===== Provided passage =====

Hey Peter! Nice post!
I have two comments on two things you say:
* In the first lemma: the manifold supported by that open book is actually obtained by (-1/k)-surgery along K (with respect to the page framing). (This is of course irrelevant for the case |k|=1.)
* In the proof of HKM’s right-veering-ness theorem: the contact structure supported by the negative Hopf link is *not* homotopic to the standard one as plane fields (see, for example, Lemma 10 in the paper by Giroux and Goodman “On the stable equivalence of open books in three-manifold”, where in turn they refer to Neumann and Rudolph “The enhanced Milnor number in higher dimensions”). What you can do, instead, is taking another \xi’ in the correct homotopy class (same Euler class, d_3 shifted by +1 or -1), and take the connected sum with \xi_{OT}, and the arguments run in exactly the same way.

2. Thanks
(1) Yup, that’s a typo. Went back and fixed it
(2) I missed that subtlety the first time around; I think the notation in the HKM paper threw me off.

3. Jerry

Sorry to bother with this triviality, but I’m new to OBs and Contact Structures: I’m a bit confused about your notation for the structure on R^3 given by ker( cos(pi*r)dx+ sin(pi* r) d\theta) : is this polar , cylindrical or something else? I can see cos(pi*r)dr +sin(pi*r)(d\theta). If you prefer, after an answer please feel free to delete.

• There was a typo, the contact structure is $\text{ker}(\cos(\pi r) dz + \sin (\pi r) d \theta$ in coordinates $(r,\theta,z)$ on $\mathbb{R}^2 \times \mathbb{R}$; that is, polar coordinates on the $\mathbb{R}^2$-factor and a normal $z$-coordinate on the $\mathbb{R}$-factor.

4. Jerry P.

Hi Peter, a quick one:: So, for the above contract structure, the dividing curves/ the dividing set is given by circles with radius 1/2+k ; k an integer in R^2 x{0}, i.e., in the xy-plane ? It would seem so, since at these points the planes are vertical, coinciding with \Partial/Partial z ?

=====

* _Exercise goal_: Extend the comment thread on open books and contact structures, picking up after Jerry P.'s question about dividing curves.

===== Given records =====

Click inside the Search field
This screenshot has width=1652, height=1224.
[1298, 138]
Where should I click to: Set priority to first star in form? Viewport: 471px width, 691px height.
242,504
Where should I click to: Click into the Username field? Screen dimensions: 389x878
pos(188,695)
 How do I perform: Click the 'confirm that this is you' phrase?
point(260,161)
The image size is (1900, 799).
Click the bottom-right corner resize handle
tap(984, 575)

=====
===== Given records =====

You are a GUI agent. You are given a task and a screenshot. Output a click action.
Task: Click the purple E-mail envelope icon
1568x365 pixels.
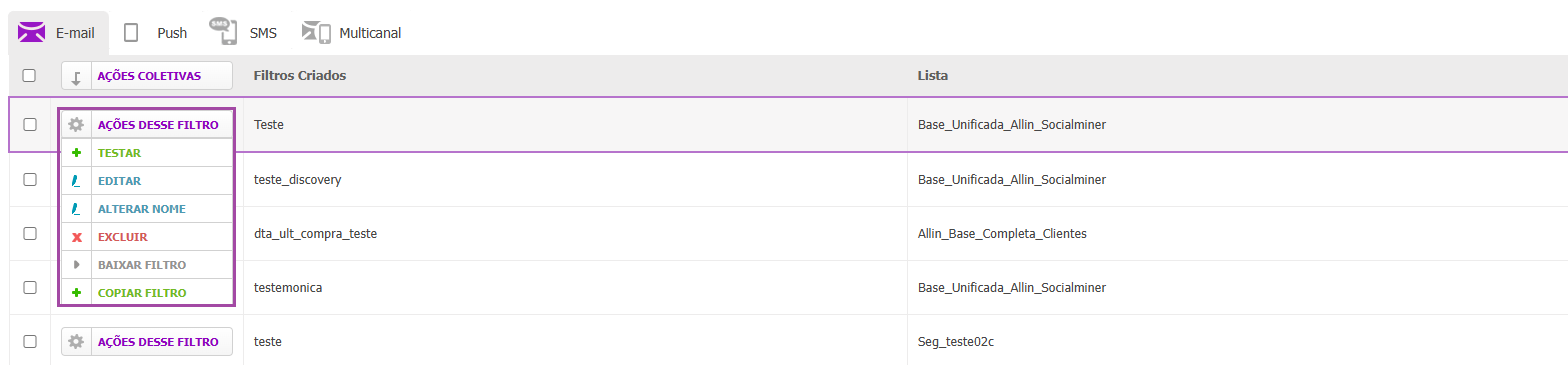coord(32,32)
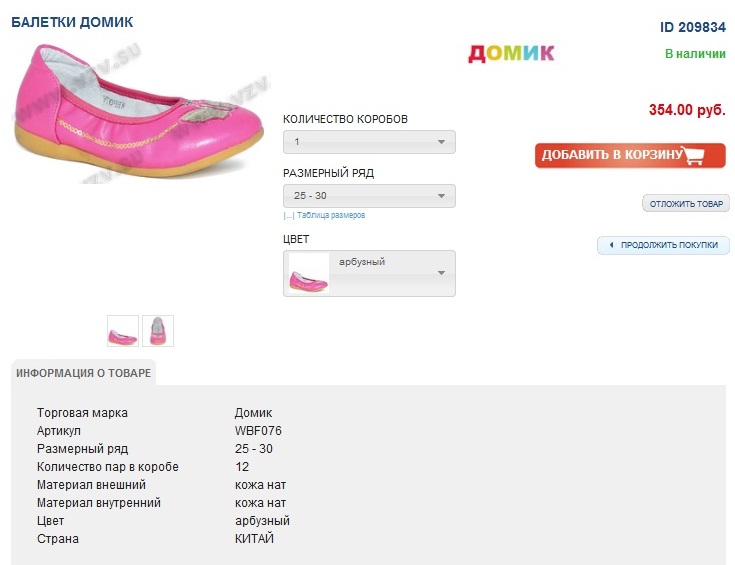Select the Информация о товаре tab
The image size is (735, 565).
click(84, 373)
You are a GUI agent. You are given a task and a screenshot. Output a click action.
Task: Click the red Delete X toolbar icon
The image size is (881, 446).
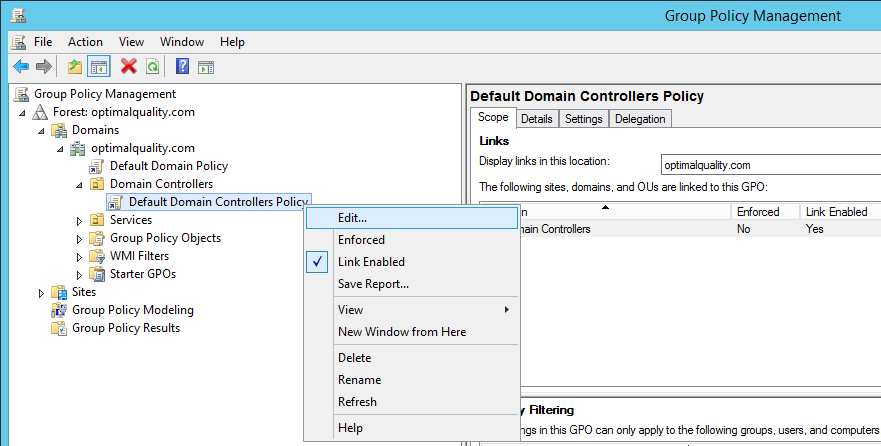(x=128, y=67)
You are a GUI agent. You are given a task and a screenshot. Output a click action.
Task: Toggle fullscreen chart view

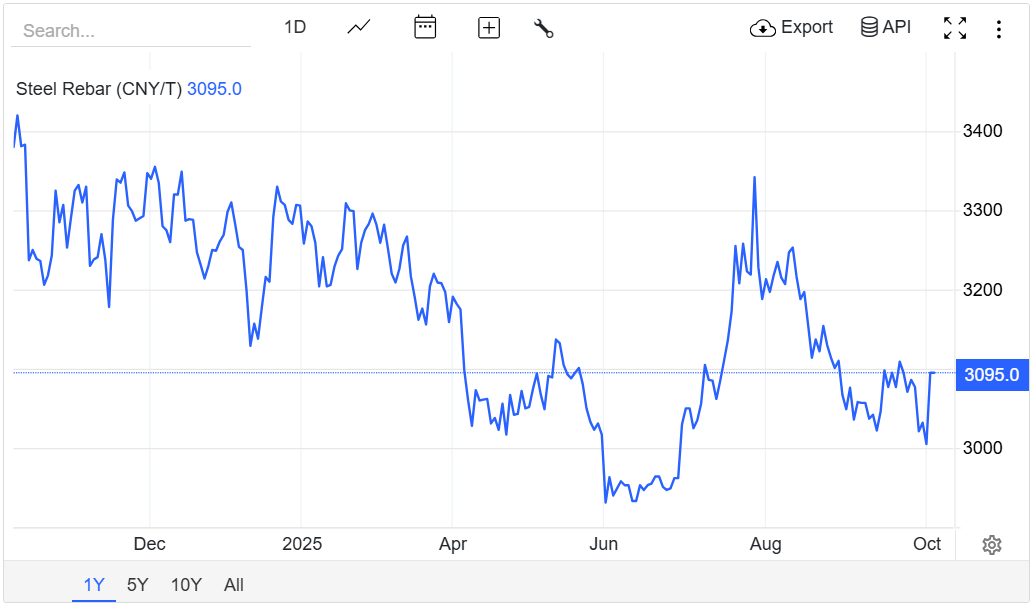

=====
===== Given records =====

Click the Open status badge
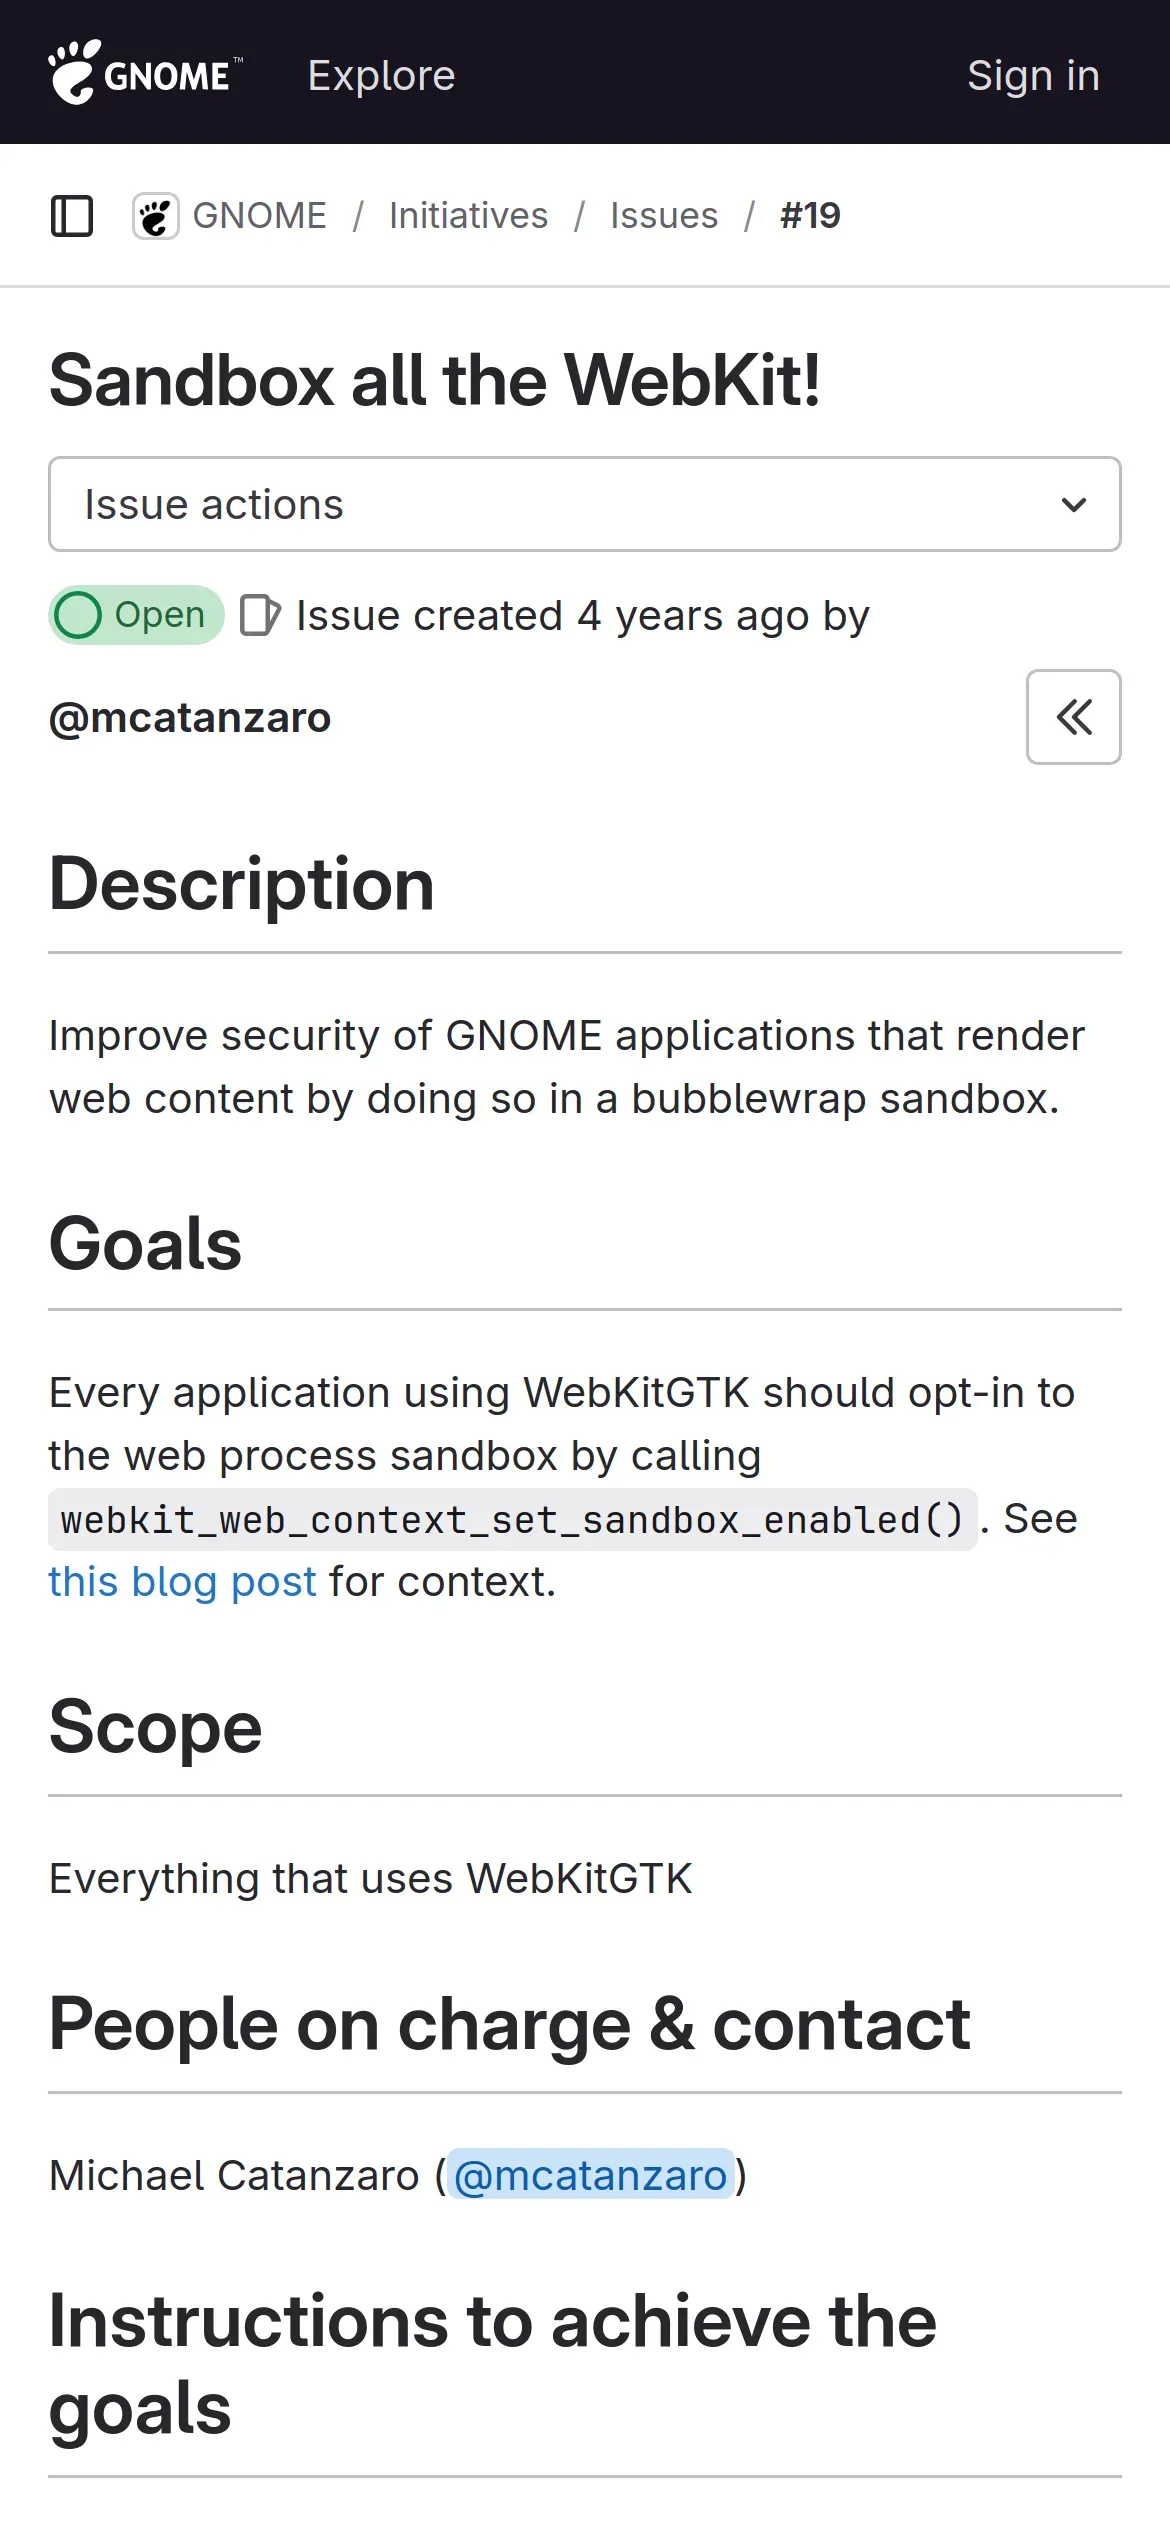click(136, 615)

=====

* _Answer space_:
• Correct

5. 4mflds

Peter: Nice blog: I’m a little lost on the following; could you please give a ref for where this is discussed/proved(I assume one of the HKM papers)? :

1)…Notice that if we first attach a bypass along the right arc, attaching a bypass along the second arc does not change the dividing curves up to isotopy…

2)…Note that this ( a bypass exists for the right, then it exists for the left ) is not true if we attach a bypass on the left first, and then on the right arc, is not forced to be an arc of attachment….

I guess I’m missing some background; could you please give a ref?
Thanks.

• The reference is “Gluing tight contact structures” by Honda.

• Patrick Massot

A slightly more detailed answer could be: point 1) doesn’t need any background, simply look at the picture. The new dividing set is isotopic to the previous one relative to what is not drawn. Point 2) is indeed discussed in “Gluing tight contact structures”. If you decide to read this paper seriously then you should make sure to read the published version and not the arxiv version which hasn’t been kept up to date.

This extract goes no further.